La Salle says it's no Cinderella

March, 25, 2013
3/25/13
12:49
AM ET

KANSAS CITY, Mo. -- Ramon Galloway would like to send a message to the fans, media members and anyone else who might spend the next few days buzzing about the La Salle basketball team.

“We’re not Cinderella,” Galloway said. “We didn’t get lucky. This isn’t a fluke.”

Anyone who has watched the No. 13-seeded Explorers during the NCAA tournament would probably agree, and so would their opponents.

La Salle advanced to the Sweet 16 on Sunday with a 76-74 victory over Ole Miss at the Sprint Center, and it didn’t happen because of a lucky basket at the buzzer or an off night from its opponent.

The Explorers won because they took good shots, kept their poise and got key defensive stops in the game’s waning minutes.
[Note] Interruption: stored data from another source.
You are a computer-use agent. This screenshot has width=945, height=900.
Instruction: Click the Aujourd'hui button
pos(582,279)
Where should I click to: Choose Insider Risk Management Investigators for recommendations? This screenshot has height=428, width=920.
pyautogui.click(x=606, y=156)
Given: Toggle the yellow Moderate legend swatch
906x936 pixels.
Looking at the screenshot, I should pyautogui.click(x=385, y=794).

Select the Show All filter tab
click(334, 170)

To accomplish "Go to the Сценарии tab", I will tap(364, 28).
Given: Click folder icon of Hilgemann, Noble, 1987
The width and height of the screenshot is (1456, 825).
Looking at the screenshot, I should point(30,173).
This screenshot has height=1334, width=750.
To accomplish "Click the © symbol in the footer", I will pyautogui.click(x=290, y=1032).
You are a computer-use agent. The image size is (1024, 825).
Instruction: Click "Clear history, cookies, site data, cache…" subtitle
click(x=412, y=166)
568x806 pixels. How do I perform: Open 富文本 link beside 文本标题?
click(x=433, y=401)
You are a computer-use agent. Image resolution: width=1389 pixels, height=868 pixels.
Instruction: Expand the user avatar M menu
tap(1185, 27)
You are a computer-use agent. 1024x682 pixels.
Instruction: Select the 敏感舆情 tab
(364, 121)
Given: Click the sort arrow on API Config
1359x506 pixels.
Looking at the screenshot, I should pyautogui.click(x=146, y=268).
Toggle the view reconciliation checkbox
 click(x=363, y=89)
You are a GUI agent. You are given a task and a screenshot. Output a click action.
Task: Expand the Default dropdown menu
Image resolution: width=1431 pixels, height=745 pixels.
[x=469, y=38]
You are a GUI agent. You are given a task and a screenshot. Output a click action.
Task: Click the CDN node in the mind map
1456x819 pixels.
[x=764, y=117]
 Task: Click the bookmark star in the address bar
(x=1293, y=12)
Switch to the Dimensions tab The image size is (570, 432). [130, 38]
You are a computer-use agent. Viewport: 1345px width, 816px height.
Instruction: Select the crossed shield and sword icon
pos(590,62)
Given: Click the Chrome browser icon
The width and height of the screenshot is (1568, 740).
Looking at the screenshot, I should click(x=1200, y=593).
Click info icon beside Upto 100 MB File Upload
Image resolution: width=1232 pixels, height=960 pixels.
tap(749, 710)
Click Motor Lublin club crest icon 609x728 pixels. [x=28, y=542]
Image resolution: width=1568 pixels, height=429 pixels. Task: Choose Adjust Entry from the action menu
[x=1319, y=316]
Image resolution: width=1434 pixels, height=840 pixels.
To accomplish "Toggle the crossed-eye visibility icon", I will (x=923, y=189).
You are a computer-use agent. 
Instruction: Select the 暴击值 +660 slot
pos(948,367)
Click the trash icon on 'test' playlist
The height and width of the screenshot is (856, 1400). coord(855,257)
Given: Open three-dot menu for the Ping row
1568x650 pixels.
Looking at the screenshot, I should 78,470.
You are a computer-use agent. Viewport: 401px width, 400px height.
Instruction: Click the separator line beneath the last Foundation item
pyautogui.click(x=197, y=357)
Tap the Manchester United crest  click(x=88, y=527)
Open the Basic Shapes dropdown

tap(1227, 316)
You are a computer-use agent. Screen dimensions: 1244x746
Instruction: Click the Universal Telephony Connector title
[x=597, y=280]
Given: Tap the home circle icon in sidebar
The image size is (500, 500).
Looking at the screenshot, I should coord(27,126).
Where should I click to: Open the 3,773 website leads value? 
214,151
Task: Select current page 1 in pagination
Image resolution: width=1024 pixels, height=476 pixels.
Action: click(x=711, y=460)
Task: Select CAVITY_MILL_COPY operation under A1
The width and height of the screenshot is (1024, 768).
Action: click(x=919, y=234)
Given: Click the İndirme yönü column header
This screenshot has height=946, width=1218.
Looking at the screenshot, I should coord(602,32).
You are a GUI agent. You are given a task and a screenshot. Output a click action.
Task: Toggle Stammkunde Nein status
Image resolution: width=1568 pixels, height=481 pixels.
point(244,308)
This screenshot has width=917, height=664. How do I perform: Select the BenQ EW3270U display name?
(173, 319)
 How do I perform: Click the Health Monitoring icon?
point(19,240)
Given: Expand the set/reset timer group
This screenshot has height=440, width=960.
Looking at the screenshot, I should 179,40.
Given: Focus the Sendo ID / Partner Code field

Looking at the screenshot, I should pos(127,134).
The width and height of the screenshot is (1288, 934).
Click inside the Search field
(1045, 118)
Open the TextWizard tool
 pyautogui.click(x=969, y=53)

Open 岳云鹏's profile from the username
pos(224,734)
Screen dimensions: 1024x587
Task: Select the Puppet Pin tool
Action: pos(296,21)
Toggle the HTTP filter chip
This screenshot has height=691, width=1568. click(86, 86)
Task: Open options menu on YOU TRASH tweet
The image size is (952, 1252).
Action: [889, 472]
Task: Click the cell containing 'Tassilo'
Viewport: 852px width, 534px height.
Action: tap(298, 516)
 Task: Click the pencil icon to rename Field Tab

Tyrone Garland won it with a layup in traffic just before the final horn.

[+] EnlargeRamon Galloway
Jamie Squire/Getty ImagesRamon Galloway scored a game-high 24 points as the La Salle Explorers beat Ole Miss to advance to the Sweet 16.
“Those are the things good teams do,” said Galloway, who scored a game-high 24 points. “This is Division I basketball. Everyone has great athletes with great skill. Look at Wichita State. They’re winning. Florida Gulf Coast is winning. We’re winning.

“This isn’t a fluke. We’ve thought all year that we could compete with anyone in the country. We just needed our shot.”

La Salle -- which defeated Boise State on Wednesday in the First Four before toppling No. 4 seed Kansas State and No. 12 seed Ole Miss -- advances to play Wichita State this weekend in the Sweet 16 in Los Angeles. The Shockers upset No. 1 seed Gonzaga on Saturday night.

Instead of returning to Philadelphia for a few days, the Explorers will head straight to California from Kansas City. In some ways, that’s unfortunate. Moments after returning to the locker room after Sunday’s win, La Salle players were scrolling through texts and tweets about the celebration that had ensued back on campus.

“Riots, signs, parties, people all out in the streets -- the whole bit,” guard Sam Mills said. “This is one of the craziest feelings we’ve had in our whole lives. We’d love to [travel] back and celebrate with them, but we’re not finished yet.

“We’re still on a mission.”

La Salle seemed like a rather unlikely Sweet 16 team a week ago. The Explorers posted a 24-9 record overall and an 11-5 mark in conference play. The NCAA tournament selection committee, however, showed a lot of respect toward the Atlantic 10 and rewarded the league with five bids.

The Explorers are the only ones to make it to the second weekend. Before last week, La Salle had won just one NCAA tournament game in 30 years and hadn’t earned a spot in the field since 1992.

Still, that’s not to say La Salle doesn’t have tradition. The best player in the program’s history is Lionel Simmons, who ranks third in the NCAA in career points (3,217). Simmons, who won the Wooden Award in 1990, was with the team in Kansas City over the weekend.

Moments after Garland’s shot, Simmons was on the court dancing and celebrating with Explorers players before joining them in the locker room, where the fun continued.

“I’m just an excited fan, an excited alumni,” Simmons said. “That’s the beauty of the NCAA tournament. Any team can beat anybody. If you play hard and give yourself a chance to win, anything can happen.”

Pleased as they were with the victory, La Salle didn’t seem close to satisfied after Sunday’s win. A victory over Wichita State this weekend would vault La Salle into the Elite Eight. Explorers coach John Giannini said a win in that game wouldn’t be an upset -- just as their first three wins weren’t.

“If I’d have told you at the beginning of the season,” a reporter asked Giannini, “that you’d be standing here now, with the Elite Eight as the next goal, what would you have told me?”

Giannini smiled.

“That it could happen,” he said. “There’s no parity [in college basketball this season]. Parity makes it sound like everyone is average. Everyone’s good. You know what Wichita State’s budget and facility and tradition is like? Why shouldn’t they be terrific?

“It’s not parity. Maybe no one is great the way Jordan and Perkins and Ewing were, but everybody is good.”